Отрывок текста ▸
· · ·
И боже, как я был растроган,
Когда, как гений доброты,
Мой светлый друг, мой милый Коган,
Передо мной явился ты.
30/X. Ташкентская доброта неиссякаема. Пришел ко мне в номер бывший Нарком просвещения тов. Юлдашев и предложил комнату – чудесную меблированную комнату в центре города, в отличном районе. Уезжает его товарищ, хохол – куда-то в район, – и комната с телефоном, с патефоном – с письменным столом предоставляется нам за 58 руб. в месяц!! Чудо, редкость! Мне не пришлось кланяться Коваленке, не пришлось отнимать кров у братьев-писателей, я избавлен от всяких дрязг, живу с женой уединенно – в стороне!
В начале ноября приехала Лида. Мы с М.Б. встретили ее на вокзале. Она ехала с Маршаком, Ильиным, Анной Ахматовой, академиком Штерн, Журбиной. Привезла Женю и Люшу. Маршак и Ильин остались в Алма-Ата.
Прочитал курс лекций о детских поэтах в Педагогическом институте. Стал печататься в «Правде Востока». И провел множество выступлений на подмостках театров и в школе.
1942
14. I.42. Утром в Наркомпросе у Владимировой. У нас целая очередь: берут на воспитание эвакодетей. Людмила Степановна Зайцева из Главкинопроката (зарабатывает с мужем 1180 рублей):
– Мне национальность безразлична! Муж сказал мне: только не бери кривоногую.
Усатый старик: жена-доцент, дочь 17-ти лет. «Хочу мальчонку лет 4–5».
И т. д. Владимирова еле успевает записывать.
16/I. Вчера приходил ко мне Н.Е.Вирта прощаться. Оставил у меня в прихожей калоши, и их в ту же секунду украли. Он выбежал догнать вора, а я чувствовал себя так, будто я украл его калоши.
Читаю письма Чехова, – страстно хочется написать о нем.
17/I. Вечером концерт в пользу эвакодетей. В артистической Ал. Толстой сказал мне:
– За что ненавидит вас Фадеев? Как он раздувал вашу историю с Репиным!{1}
Я опять на рубеже нищеты. Эти полтора месяца мы держались лишь тем, что я, выступая на всевозможных эстрадах, получал то 100, то 200, то 300 рублей. Сейчас это кончилось. А других источников денег не видно. Лида за все свое пребывание здесь не получила ни гроша.
· · ·
Данные задания ▸
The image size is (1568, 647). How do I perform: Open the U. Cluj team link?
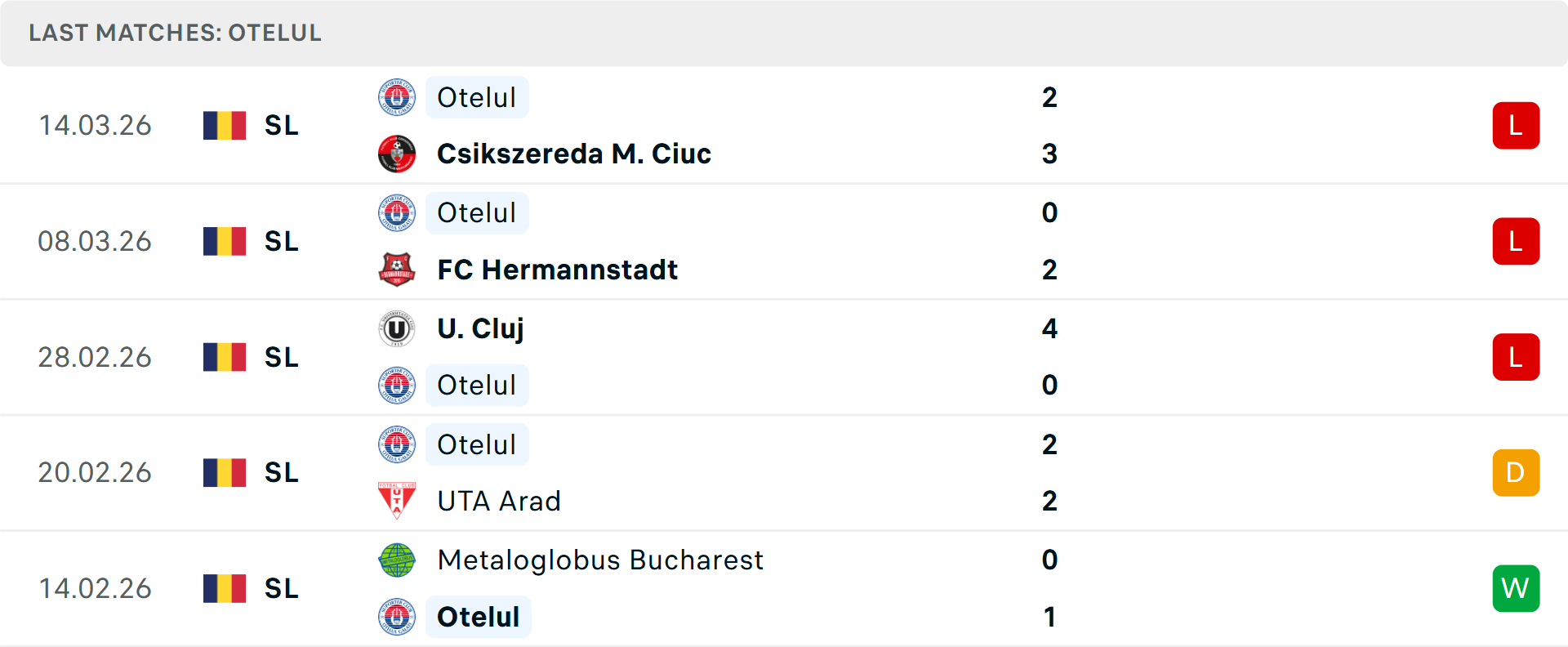[x=480, y=328]
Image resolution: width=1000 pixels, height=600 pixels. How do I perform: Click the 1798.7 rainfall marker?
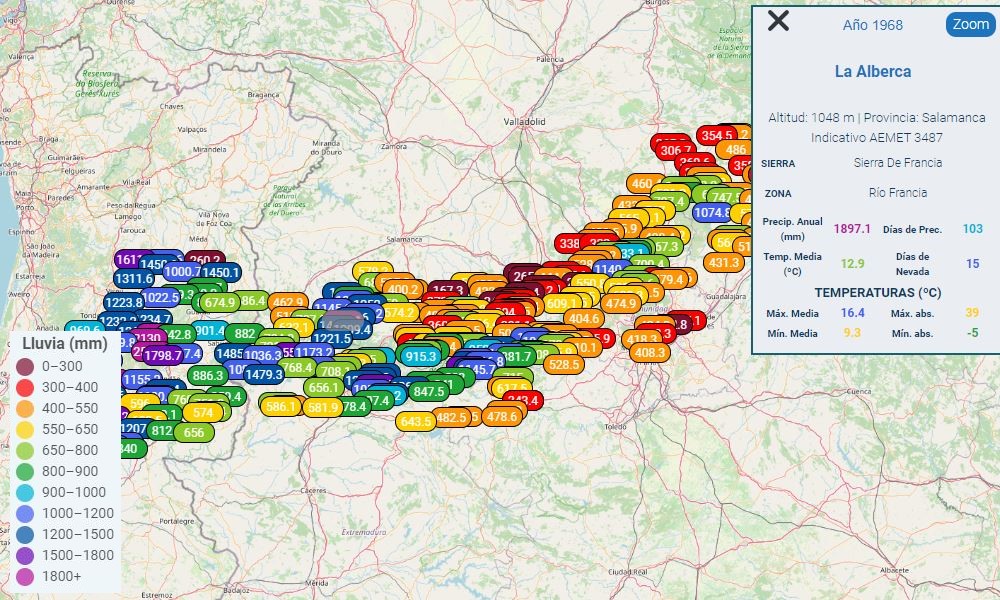[x=162, y=355]
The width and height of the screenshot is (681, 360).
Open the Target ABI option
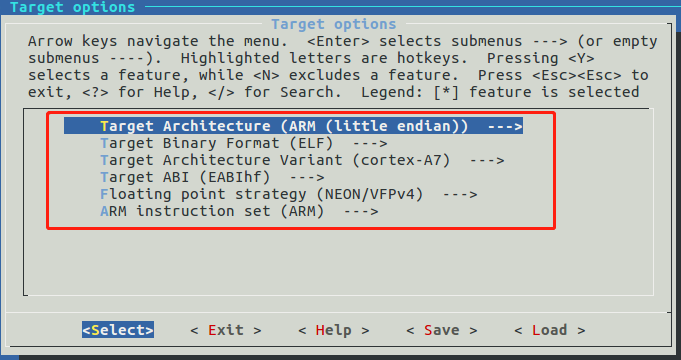pyautogui.click(x=212, y=177)
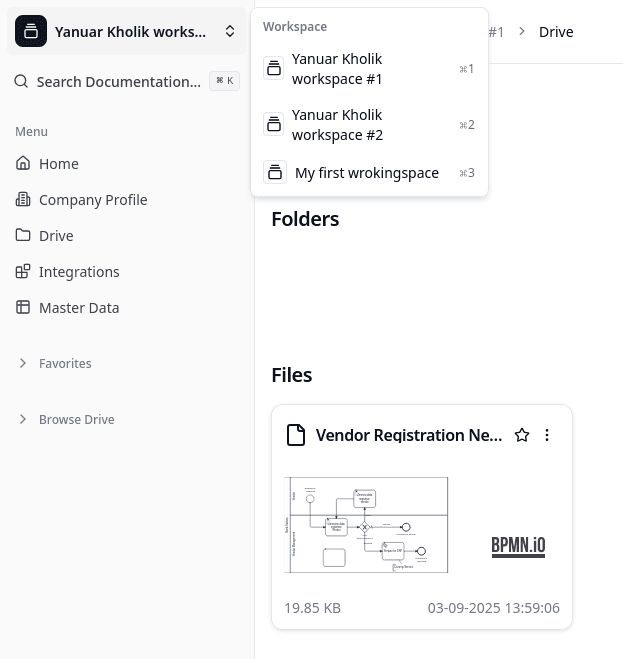Click the Drive breadcrumb link

[x=556, y=32]

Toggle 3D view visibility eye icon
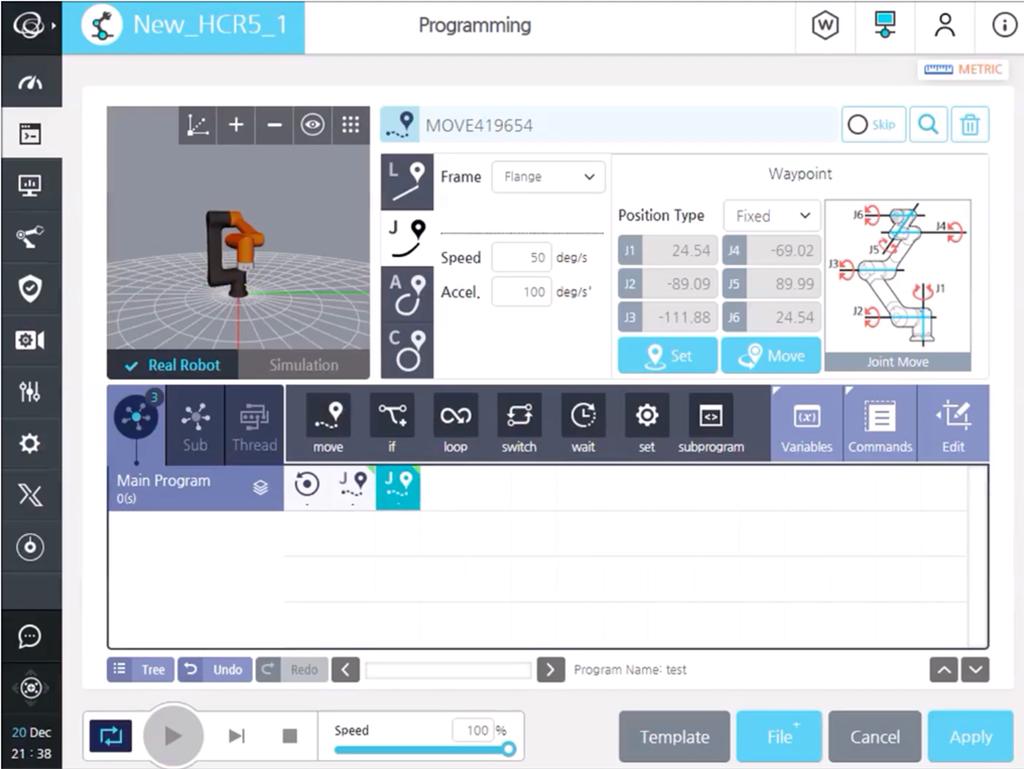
· · ·
Условия задания ▸
[A] Почему, согласно отрывку, пишущий снова оказался на рубеже нищеты? Ответьте в одном–трех предложениях.
[B] Выведите из отрывка без изменений фрагмент, который начинается словами «16/I. Вчера приходил» и заканчивается словами «получила ни гроша.».
Отвечайте, опираясь только на отрывок.

Ответы по порядку ▸
[A] Полтора месяца деньги приходили лишь от выступлений на всевозможных эстрадах, по 100, 200 или 300 рублей, а теперь это кончилось. Других источников денег не видно.

[B]
16/I. Вчера приходил ко мне Н.Е.Вирта прощаться. Оставил у меня в прихожей калоши, и их в ту же секунду украли. Он выбежал догнать вора, а я чувствовал себя так, будто я украл его калоши.
Читаю письма Чехова, – страстно хочется написать о нем.
17/I. Вечером концерт в пользу эвакодетей. В артистической Ал. Толстой сказал мне:
– За что ненавидит вас Фадеев? Как он раздувал вашу историю с Репиным!{1}
Я опять на рубеже нищеты. Эти полтора месяца мы держались лишь тем, что я, выступая на всевозможных эстрадах, получал то 100, то 200, то 300 рублей. Сейчас это кончилось. А других источников денег не видно. Лида за все свое пребывание здесь не получила ни гроша.